Ainda no tema eleitoral, merece destaque o fato de que a agenda climática não figura entre os temas centrais de nenhum dos principais candidatos à eleição presidencial, tendo sido citada apenas marginalmente (e quase sempre na forma de platitudes), como agenda auxiliar e secundária, excessivamente concentrada em ações de mitigação, quando sabemos que nosso grande desafio, como país desigual e periférico, deveria ser proteger nossa população dos enormes impactos socioeconômicos associados à crise climática.
Motivos para acreditar no enfrentamento da crise climática em 2022
Mas nem tudo são lamentos, e temos bons motivos para acreditar que 2022 pode, sim, ser lembrado como um ano crucial na nossa trajetória de enfrentamento da crise climática.
Como citado no início do artigo, a crise climática é tema cada vez mais comum no nosso cotidiano, ocupando amplos espaços em portais de notícias de grande visibilidade e alcance, o que tem contribuído para uma mais fácil e rápida conexão e assimilação, por uma parte cada vez maior da população, entre os cada vez mais frequentes fenômenos climáticos extremos, como secas, incêndios, cheias, alagamentos, deslizamentos, e nosso sistema econômico, construído sobre a queima de combustíveis fósseis e a transformação acelerada da natureza.
Esta crescente exposição não é gratuita, e se constrói na esteira de uma participação cada vez mais ativa da sociedade civil, sobretudo dos mais jovens e dos mais vulneráveis, como presenciamos durante as significativas manifestações em Glasgow, em novembro, durante a COP26.
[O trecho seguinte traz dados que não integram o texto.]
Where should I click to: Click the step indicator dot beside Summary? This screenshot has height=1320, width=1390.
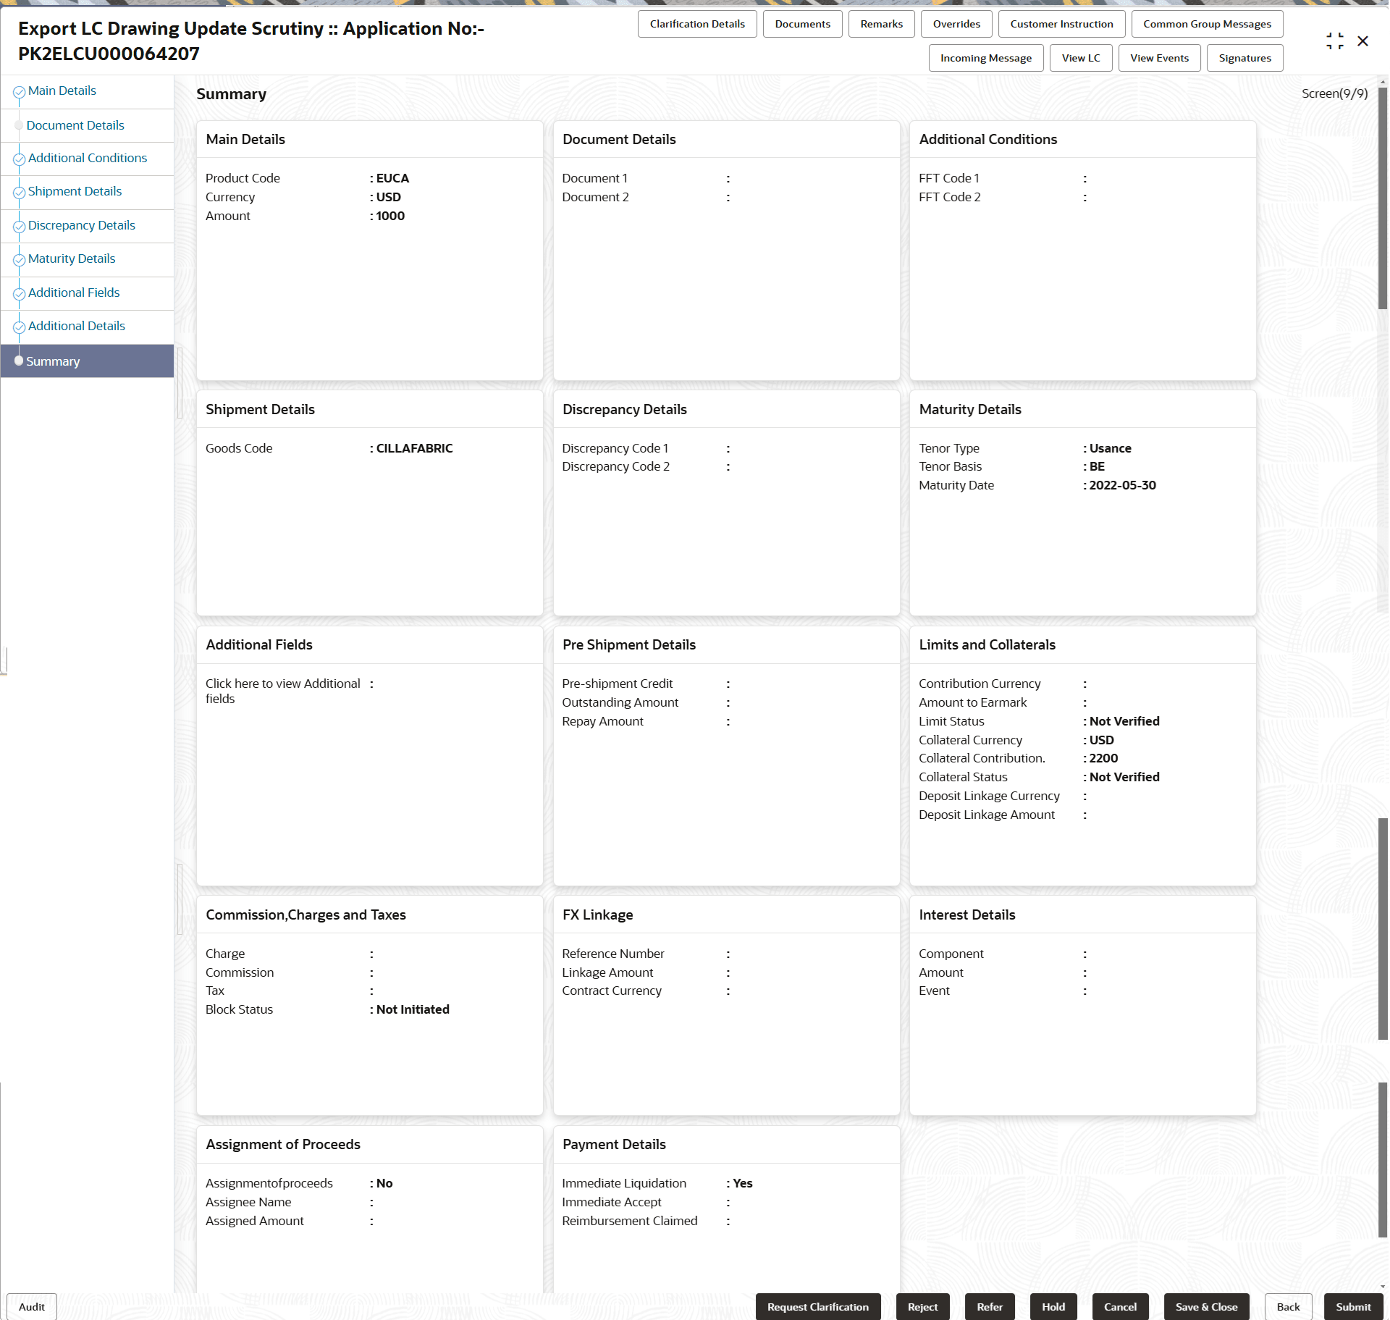pos(18,361)
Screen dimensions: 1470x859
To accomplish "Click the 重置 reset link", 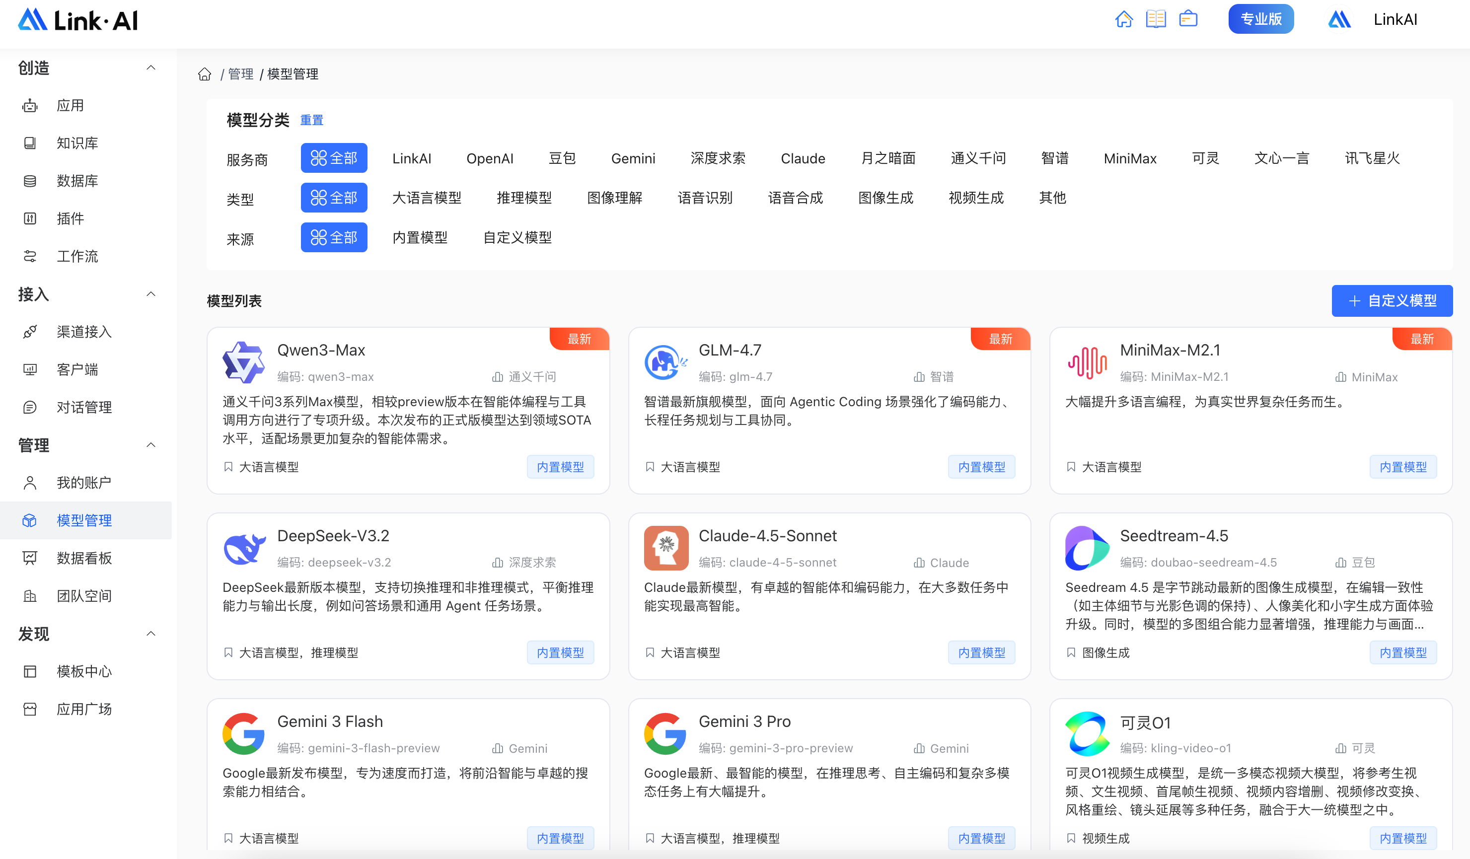I will pyautogui.click(x=312, y=120).
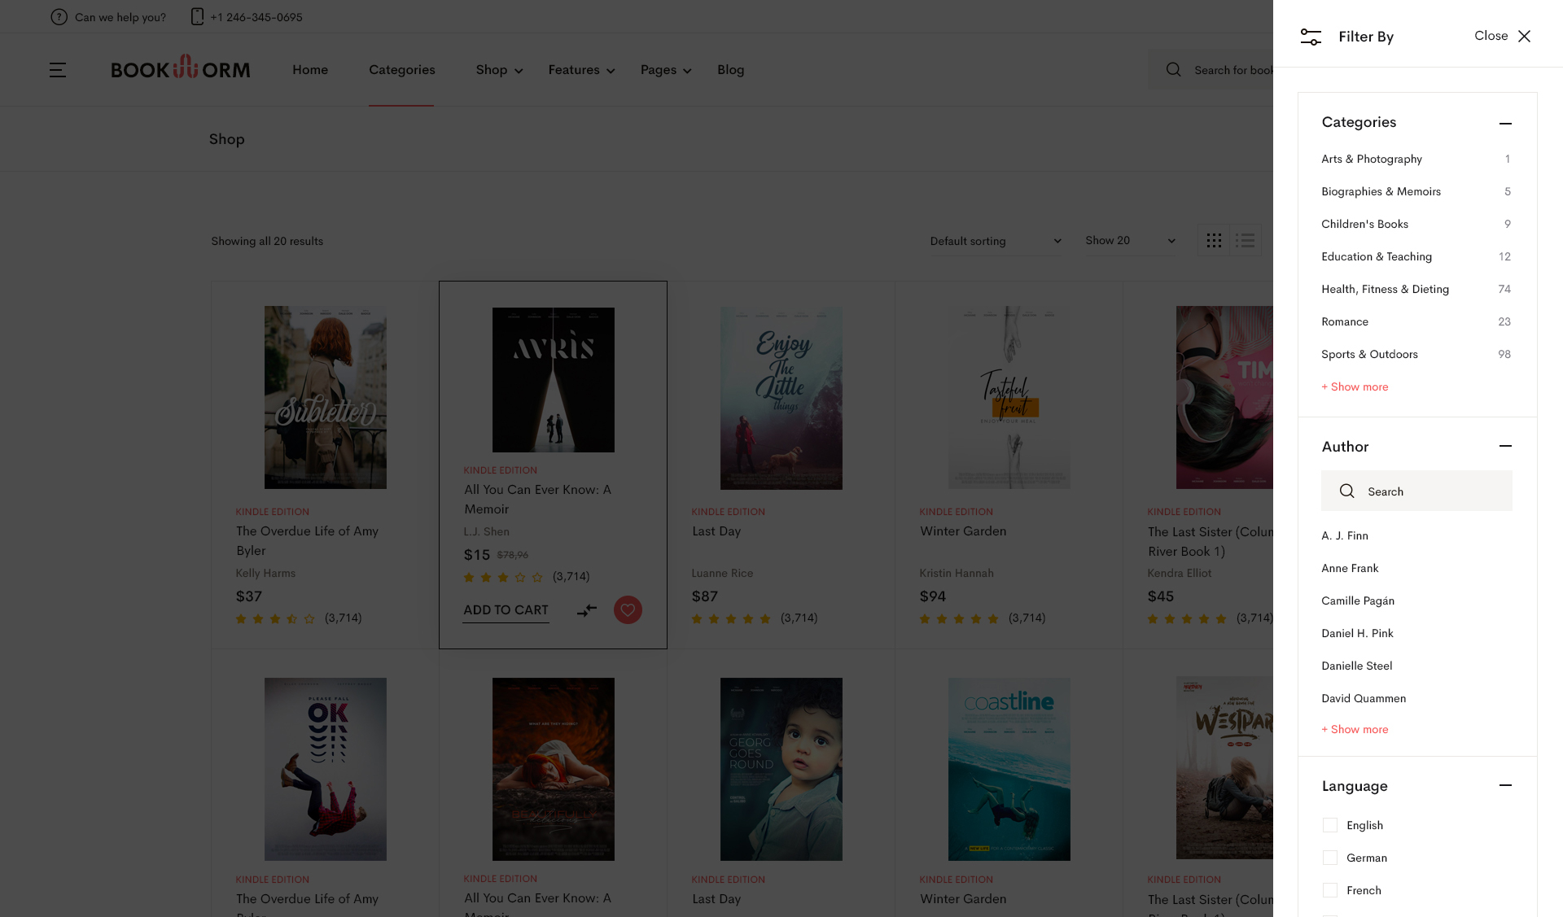
Task: Click the compare arrows icon on the Avris book
Action: point(587,610)
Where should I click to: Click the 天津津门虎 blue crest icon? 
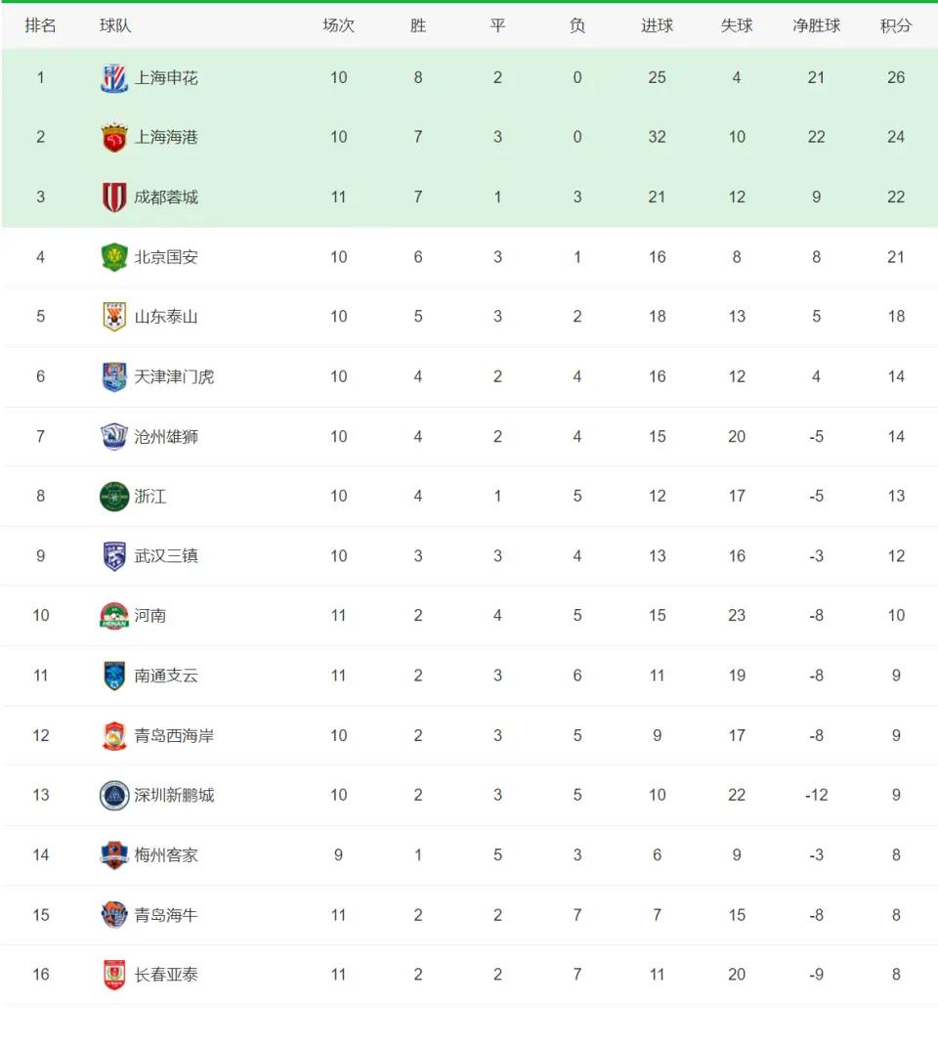click(x=114, y=377)
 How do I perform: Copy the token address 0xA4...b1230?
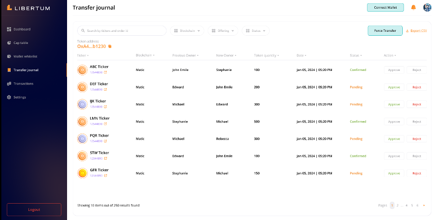tap(110, 46)
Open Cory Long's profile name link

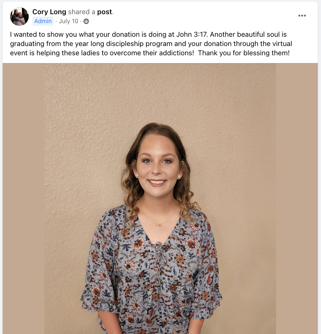click(49, 12)
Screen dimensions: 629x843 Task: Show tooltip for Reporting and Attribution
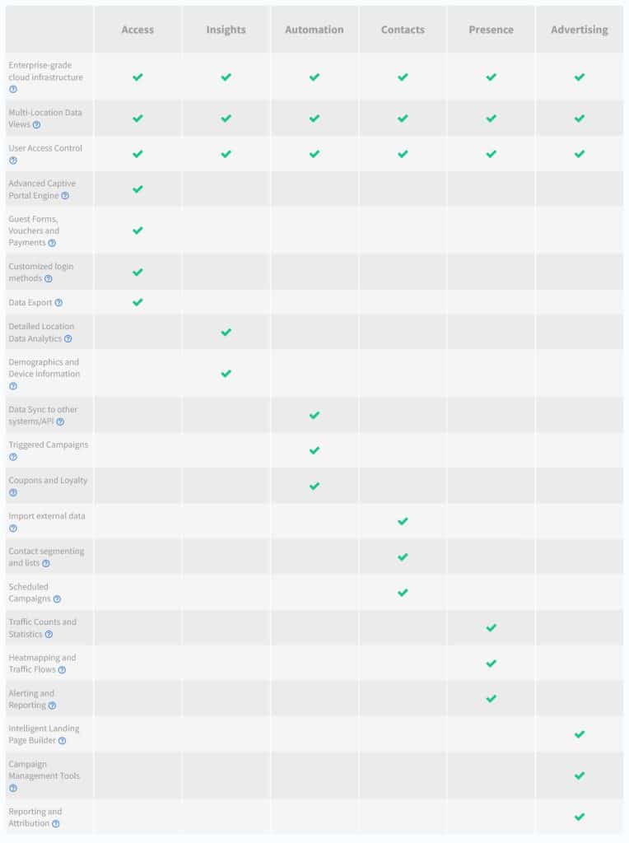[x=56, y=823]
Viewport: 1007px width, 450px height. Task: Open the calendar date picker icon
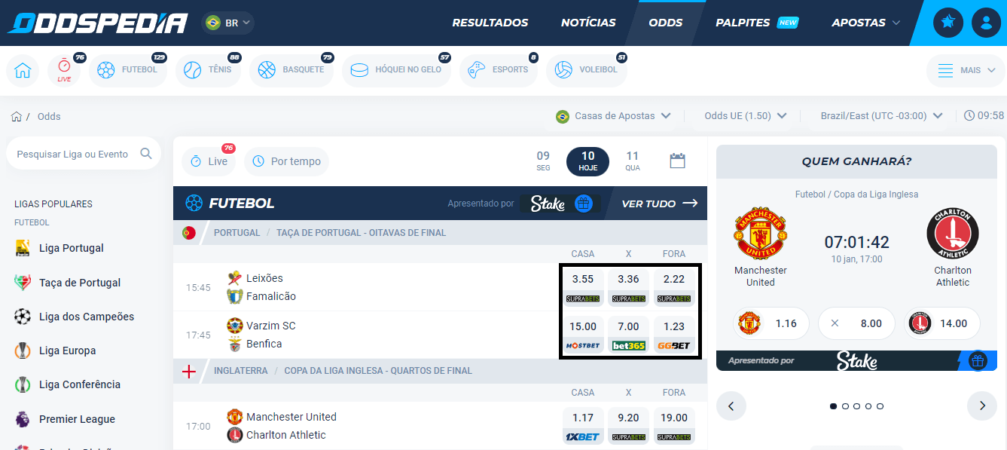[x=677, y=161]
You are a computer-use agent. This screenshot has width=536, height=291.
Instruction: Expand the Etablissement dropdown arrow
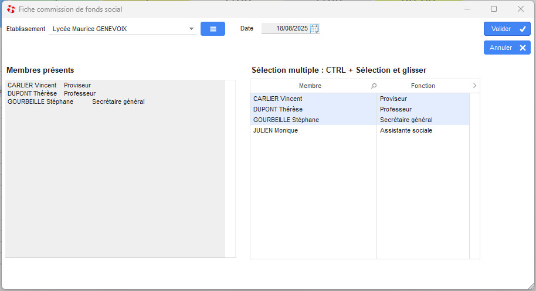(x=191, y=29)
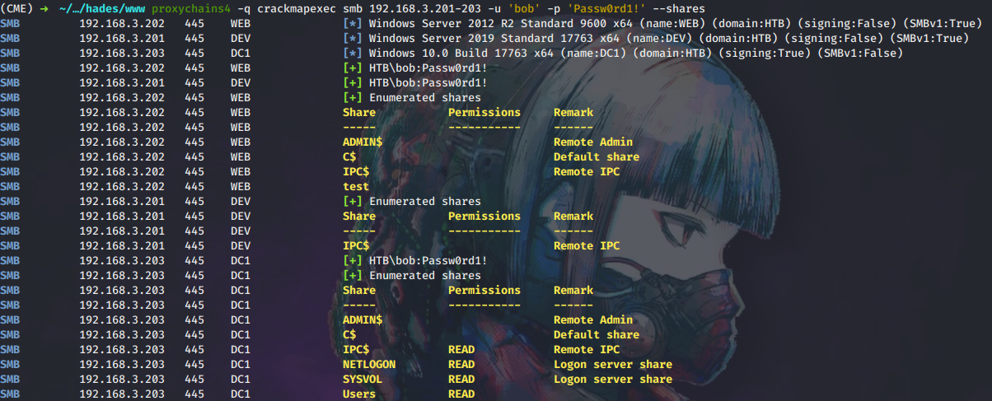992x401 pixels.
Task: Click READ permission on the Users row
Action: click(x=461, y=394)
É a sociedade civil que está trazendo à tona temas incontornáveis como a justiça climática, o greenwashing, ou a transversalidade entre questões climáticas e políticas sociais de igualdade racial e de gênero, ou a relevância da inclusão de povos tradicionais no desenho de estratégias de ação climática.
Empresas de vários setores e instituições financeiras estão sendo mais pressionadas pelos riscos econômicos (e de reputação, que finalmente são também econômicos) associados à crise climática, e têm se movimentado de forma mais intensa na construção de uma agenda de enfrentamento, construindo estratégias e ferramentas que acelerem o processo de transição para uma economia de baixo carbono, ainda que, por vezes, seja necessário todo o redesenho do seu modelo de negócio, como nos setores de energia ou de transportes.
Acredito que serão três os momentos-chave da agenda climática neste ano de 2022, dois deles em escala internacional:
- A COP15 de Biodiversidade, em maio, que pretende avançar no Marco Pós-2020, compromisso mundial de preservação e restauração de nosso patrimônio natural, bem como estabelecer um plano de ação visando a transformação de nossa relação com a Natureza e a biodiversidade, o que passa necessariamente pela agenda climática.
- A COP27 sobre o clima, em novembro, quando os principais emissores mundiais de gases de efeito estufa (EUA, China, Índia e União Europeia) devem apresentar um plano detalhado de seus compromissos para “redução gradual” do uso de combustíveis fósseis, com foco na convergência para o cenário de 1,5°C do Acordo de Paris.
- E, por fim, em escala nacional, as eleições brasileiras e a pressão da sociedade civil e do setor privado para a indispensável (e já tardia) integração de estratégias de ação climática (mitigação e, sobretudo, de adaptação) como eixo principal das agendas políticas dos novos representantes dos poderes Executivo e Legislativo, que tomam posse a partir de janeiro de 2023.
Autor: Leonardo Werneck, diretor executivo.